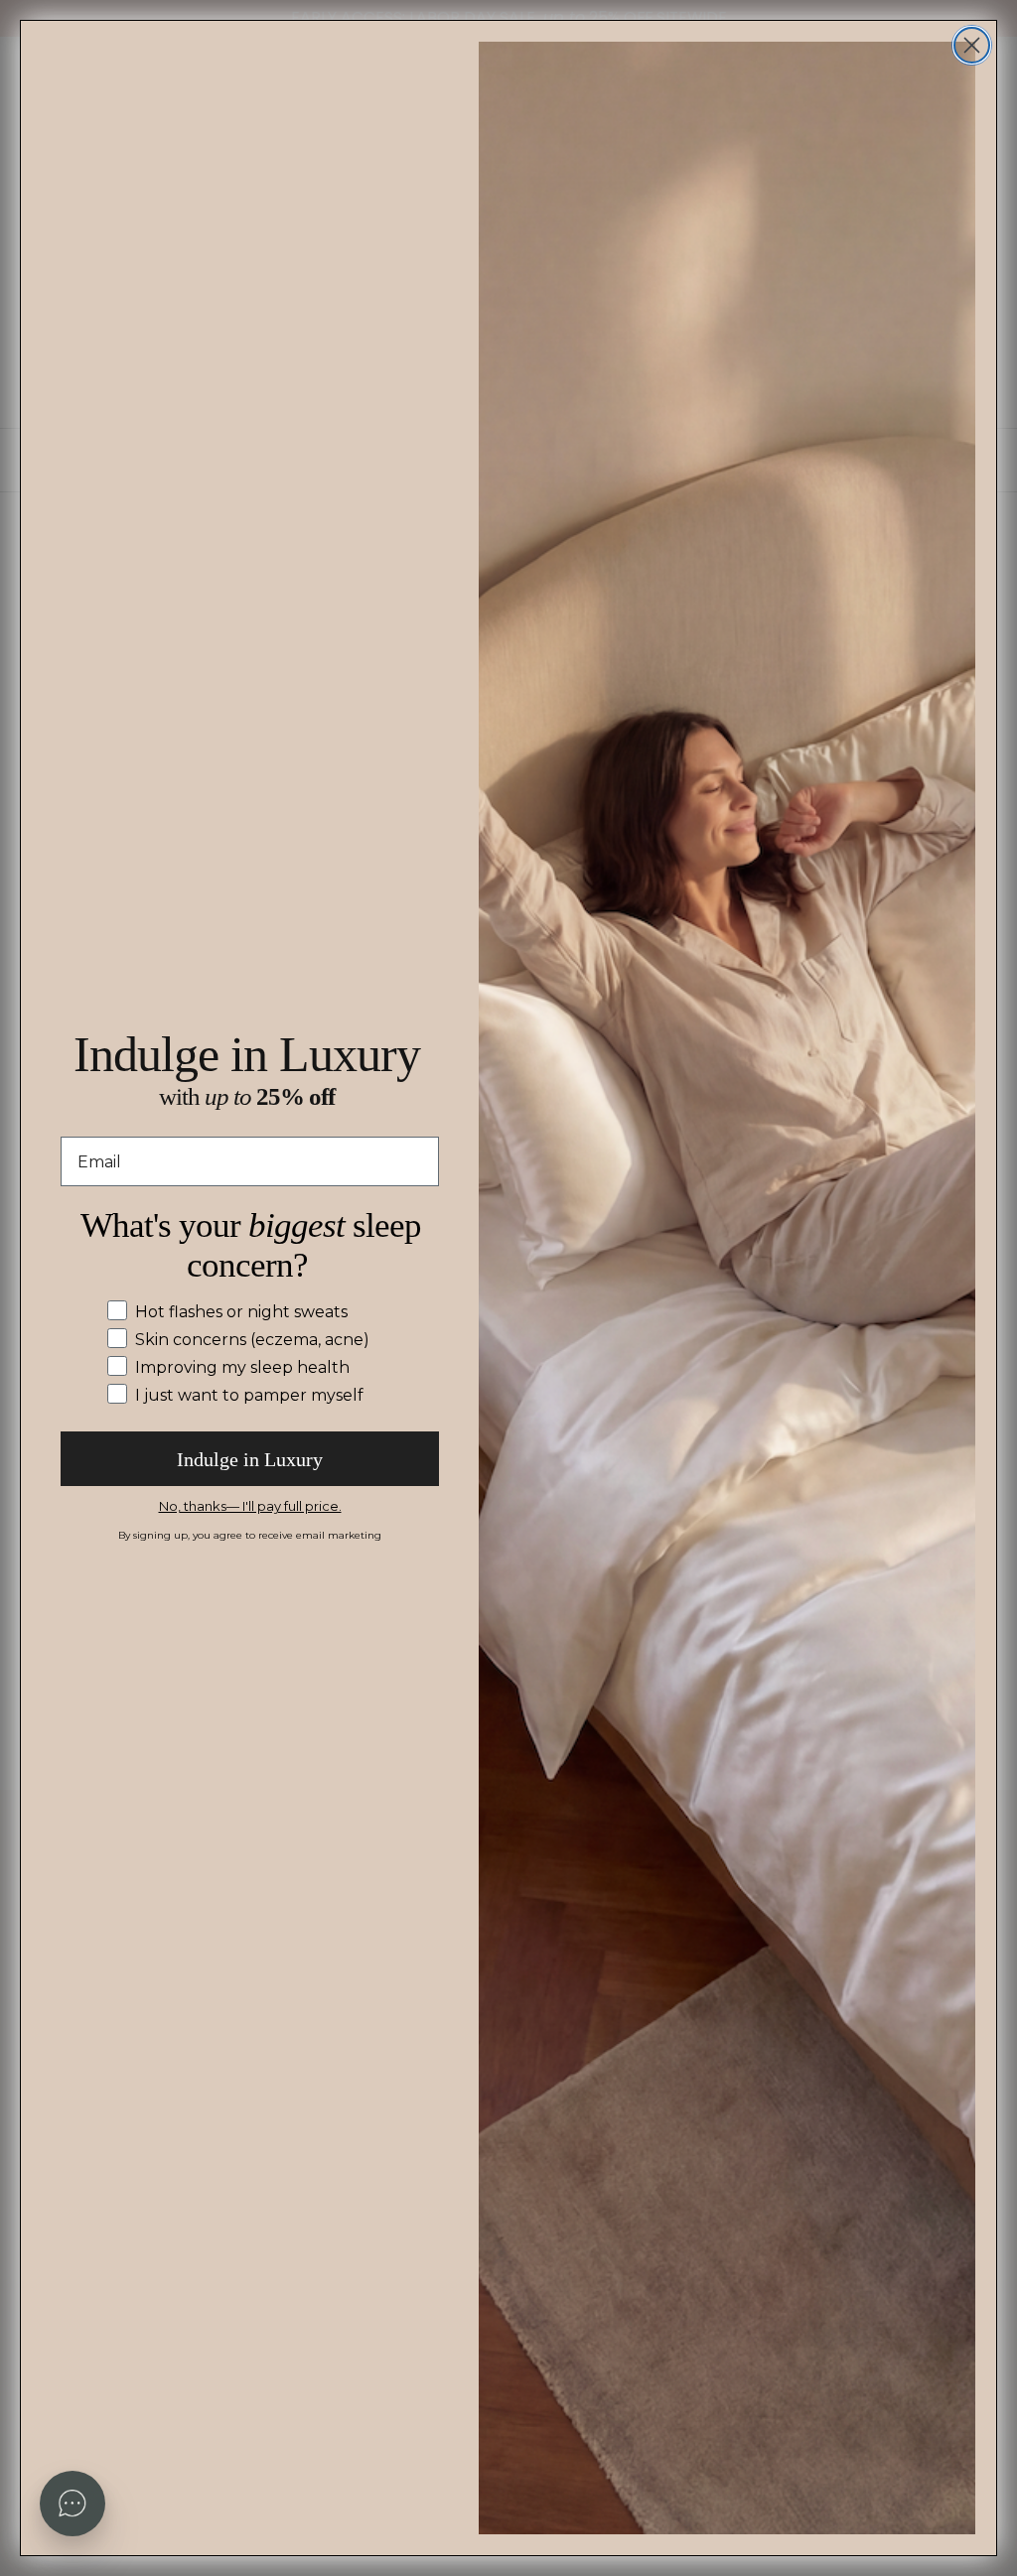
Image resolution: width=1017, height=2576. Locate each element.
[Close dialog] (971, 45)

--

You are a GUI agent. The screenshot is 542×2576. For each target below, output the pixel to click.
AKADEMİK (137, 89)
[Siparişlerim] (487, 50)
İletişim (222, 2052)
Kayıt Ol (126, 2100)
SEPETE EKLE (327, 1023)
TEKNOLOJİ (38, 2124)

--

The lines above starting at the one that contains "[Siparişlerim] (487, 50)" and ending at the one that contains "TEKNOLOJİ (38, 2124)" must be transcribed exactly, and no other lines may appear.

[Siparişlerim] (487, 50)
İletişim (222, 2052)
Kayıt Ol (126, 2100)
SEPETE EKLE (327, 1023)
TEKNOLOJİ (38, 2124)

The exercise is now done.